For today’s students, a focus on social history

Results of an informal important-historical-figures poll conducted on the first day of the American history class.

Philadelphia Inquirer – October 10, 2016

We used to call it “presidents and wars.” Until the end of the 20th century, American history was generally presented in schools as a succession of conflicts with a focus on the leaders who guided us through them: Washington and the Revolution, Lincoln and Civil War, Wilson and the Great War, FDR and WW2.

Things became a little trickier after Vietnam and LBJ and Nixon. Faith in presidents, in America’s military. and in “the establishment” was shaken. Partly as a result of this shift, other sorts of history began to receive more attention.

On the first day of school this year, I asked each of my 11th graders to list three or four historical figures they felt deserved a central place in any high school American history course (as they were about to begin ours) and why.

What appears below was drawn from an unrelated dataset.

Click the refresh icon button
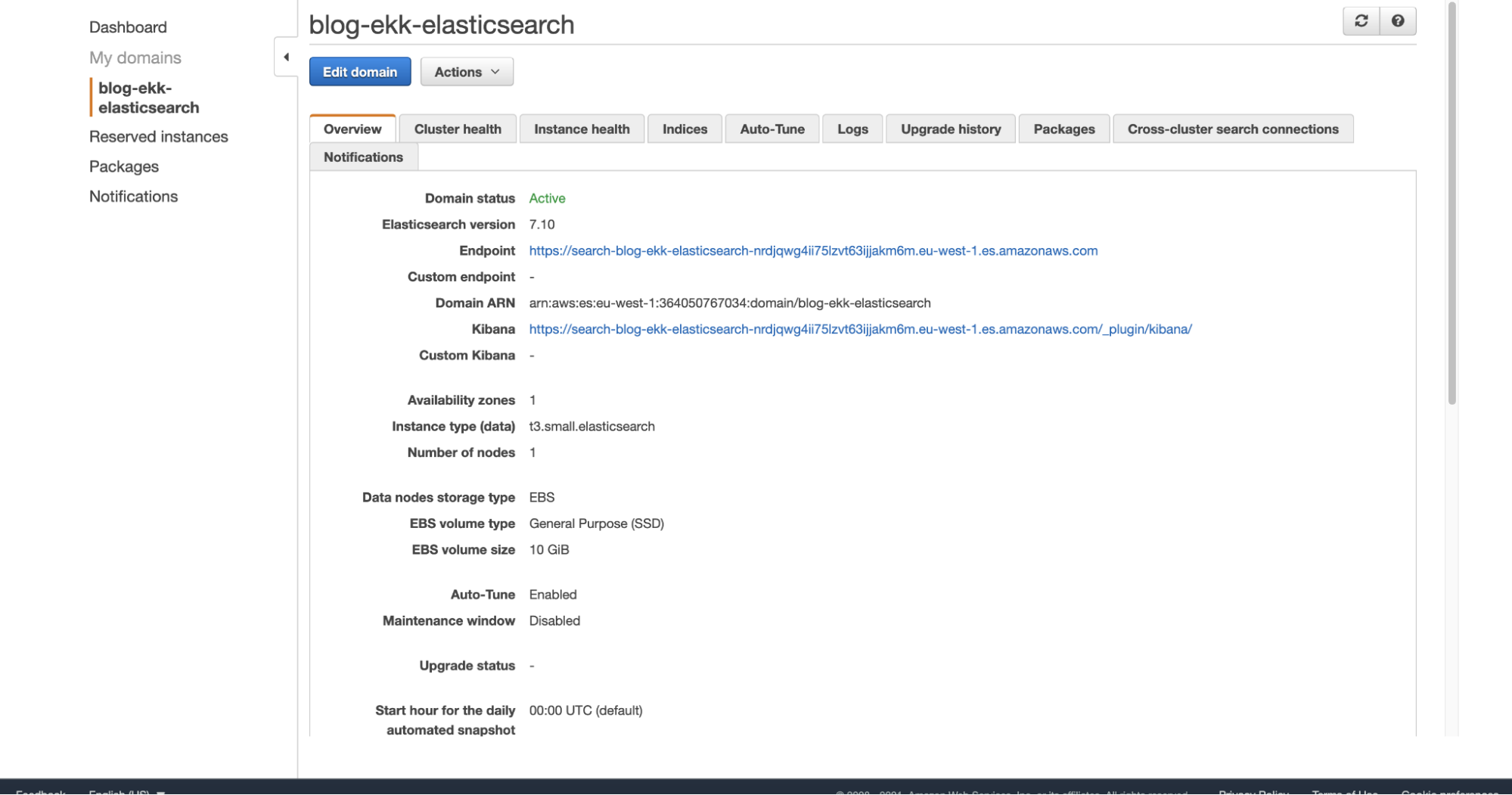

All born in 1999 or 2000, they were toddlers on 9/11. Although the United States has been engaged in military conflicts in Afghanistan and the Middle East almost all of their lives, they do not view their country’s history primarily in terms of presidents and wars.

Twenty percent of the figures they listed were women. Most were abolitionists or women’s and civil rights activists, among them Susan B. Anthony, Rosa Parks, Alice Paul, and Harriet Tubman. Almost exactly the same fraction of the total were African Americans and most of that group were also seen by the students as civil rights activists, even if they were also scholars, athletes, or writers. They included W.E.B. DuBois, Langston Hughes, Jackie Robinson, and Malcolm X.

To these 21st-century teenagers, the most important history is social history. They would have trouble coming up with the names of Civil War battles other than Gettysburg, but they can easily recall several cities in which large-scale protests have followed the shooting of African American men by police in the past two years. And they are witnessing a presidential election campaign in which for the first time a major party ticket is led by a woman. When they think about American history they focus on the struggles of oppressed groups within our society to gain recognition and equal rights.

One of the first documents we read in September was the Massachusetts Body of Liberties (1641), an early collection of rights and laws. The second of these liberties reads, “Every person within this jurisdiction, whether inhabitant or foreigner, shall enjoy the same justice and law, that is general for the [colony].” The students selected many figures who spent their lives fighting to make this principle of equality before the law a reality, and they see those battles still going on across the country.

Among their top three, Abraham Lincoln and Barack Obama tied for second. Obama’s prominence is a reminder that he was elected president when these students were in the third grade. He is the only president they have known. That he and the president who led the Union through the war that ended slavery appear beside each other is fitting. Obama recognized the tie himself when in 2009 he chose to take the oath of office on Lincoln’s bible.

The clear first place went to Martin Luther King Jr. More than half of the students (most of them white) wrote his name and many assumed they did not need to say why.

In this deeply divided political and social climate, King’s words from his Letter from a Birmingham Jail could hardly be more relevant, “The question is not whether we will be extremists, but what kind of extremists we will be. Will we be extremists for hate or for love? Will we be extremists for the preservation of injustice or for the extension of justice.”